> [WORK REQUEST] Continue the text on pulmonary arteriovenous malformations in hereditary haemorrhagic telangiectasia from the point where it stops.

> [TEXT UNDER STUDY]
Pulmonary arteriovenous malformations (PAVMs) are associated with severe neurological complications in hereditary haemorrhagic telangiectasia (HHT). Transthoracic contrast echocardiography (TTCE) is recommended for screening of pulmonary right-to-left shunts (RLS). Although growth of PAVMs is shown in two small studies, no studies on follow-up with TTCE exist.

All HHT patients underwent a second TTCE 5 years after initial screening. Patients with a history of PAVM embolisation were excluded. Pulmonary RLS grade on TTCE after 5 years was compared to the grade at screening.

200 patients (53.5% female, mean±sd age at screening 44.7±14.1 years) were included. Increase in RLS grade occurred in 36 (18%) patients, of whom six (17%) underwent embolisation. The change in grade between screening and follow-up was not more than one grade. Of patients with nontreatable pulmonary RLS at screening (n=113), 14 (12.4%) underwent embolisation. In patients without pulmonary RLS at initial screening (n=87), no treatable PAVMs developed during follow-up.

Within 5 years, no treatable PAVMs developed in HHT patients without pulmonary RLS at initial screening. Increase in pulmonary RLS grade occurred in 18% of patients, and never increased by more than one grade. Of patients with nontreatable pulmonary RLS at initial screening, 12% underwent embolisation.

Abstract

Within 5 years, no treatable PAVMs developed in HHT patients who did not have pulmonary RLS at initial screening http://ow.ly/XoZLQ

Introduction

Pulmonary arteriovenous malformations (PAVMs) are abnormal vessels that replace the normal capillaries between the pulmonary arterial and venous circulation [1]. Up to 90% of PAVMs are associated with hereditary haemorrhagic telangiectasia (HHT), a rare autosomal dominant inherited disorder [2–4]. HHT is characterised by the presence of direct artery-to-vein communications, which vary from small telangiectasia (dilated microvessels) in skin and mucous membranes to large arteriovenous malformations, predominantly localised in the brain, liver and lungs [1, 5]. HHT consist of two main types: HHT type 1 and HHT type 2, which are caused by mutations in the ENG and ACVRL1 genes, respectively [6, 7].

PAVMs bypass the normal pulmonary capillary filter and result in a permanent anatomic right-to-left shunt (RLS). PAVMs are therefore associated with severe neurological complications due to paradoxical emboli of both thrombotic and septic origin [1]. Depending on HHT type, the prevalence of a pulmonary RLS is 35–85% [1, 8]. In order to reduce the risk of neurological complications, patients can be safely treated with transcatheter embolotherapy, an endovascular intervention that occludes the feeding artery of the PAVM with a vascular plug or coils [9, 10].

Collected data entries
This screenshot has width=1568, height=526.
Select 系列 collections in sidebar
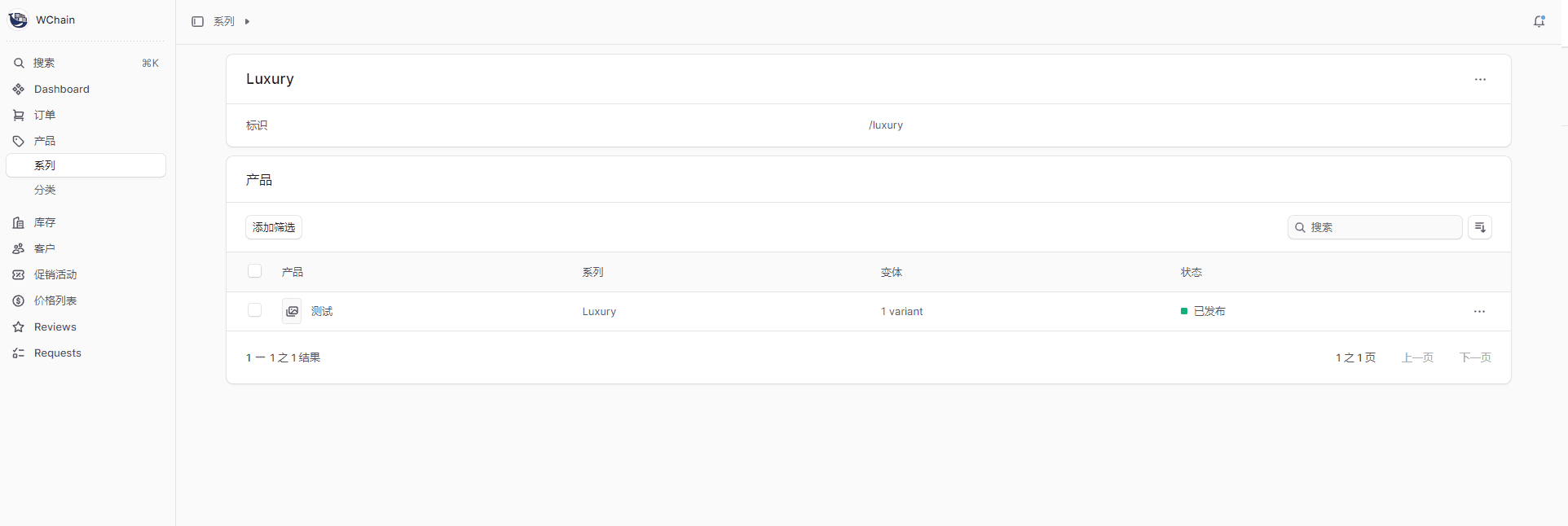[x=45, y=165]
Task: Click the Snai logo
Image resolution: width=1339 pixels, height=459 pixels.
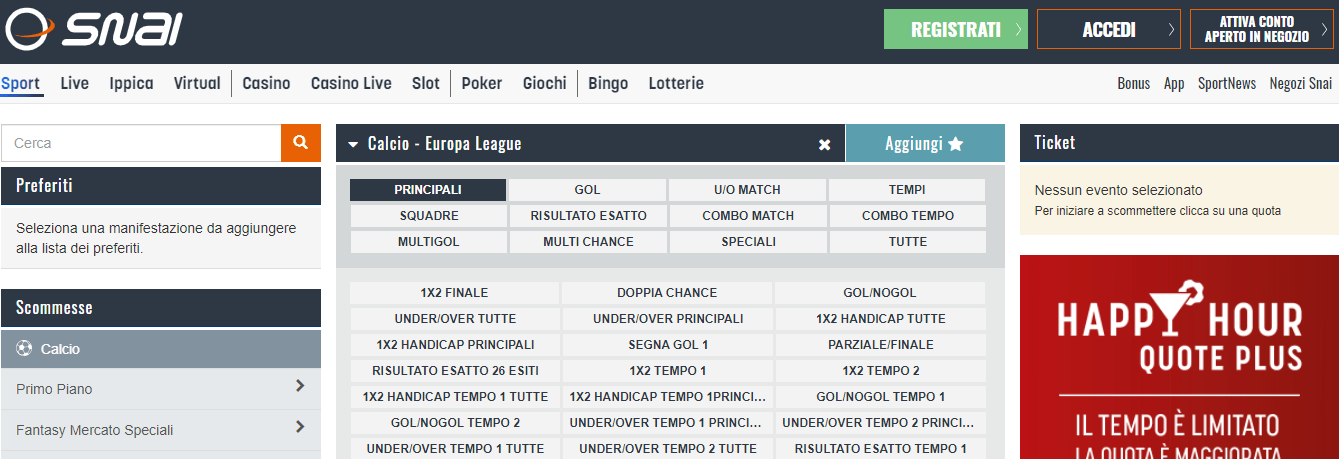Action: click(x=92, y=29)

> [ANSWER TO THE PROBLEM]
Transthoracic contrast echocardiography (TTCE) has an excellent sensitivity and negative predictive value for the presence of PAVMs with low risks and costs. It is therefore recommended as the first-line screening technique for PAVMs in all persons with suspected HHT [3, 8, 11, 12]. Importantly, two recently published studies by Velthuis and colleagues [1, 13] demonstrated that small pulmonary RLS are not associated with neurological complications and that pulmonary RLS on TTCE predicts the size of PAVMs on chest computed tomography (CT), and their feasibility for subsequent transcatheter embolisation.

Unfortunately, the recommendations for follow-up of pulmonary RLS are mainly based on expert opinion and there is no literature on long-term follow-up with TTCE. However, there are a few small studies, which included patients after embolisation, that demonstrate growth of PAVMs despite embolisation [9, 10]. Besides, HHT is known for its age-related penetrance. Therefore we hypothesised that in HHT patients without treatable PAVMs at screening, an increase in pulmonary RLS may occur during follow-up. We present the first study on the 5-year follow-up of pulmonary RLS with TTCE in HHT patients.

Methods

Study population

All patients with a definite HHT diagnosis who were screened for PAVMs using TTCE between September 2004 and June 2010 were invited for 5-year follow-up at the St Antonius Hospital (Nieuwegein, the Netherlands), an HHT centre of excellence. The HHT diagnosis was based on genetic testing or presence of three or more clinical criteria [3], which consist of spontaneous and recurrent epistaxis, telangiectasia at characteristic sites, visceral lesions and a first-degree relative with HHT. Patients with history of PAVM embolisation were excluded.

The study was approved by the institutional medical ethics committee (R&D/Z14.059).

Contrast echocardiography

TTCE at screening was performed using a Philips Sonos 7500 ultrasound instrument and a S3 transducer or a Philips IE33 ultrasound instrument and a S5–1 transducer (Philips Medical Systems, Best, the Netherlands). The TTCE at follow-up was performed using a Philips IE33 ultrasound instrument and a S5–1 transducer or a General Electronic Vivid S6 ultrasound instrument and a 3S transducer (General Electric Healthcare, Wauwatosa, WI, USA).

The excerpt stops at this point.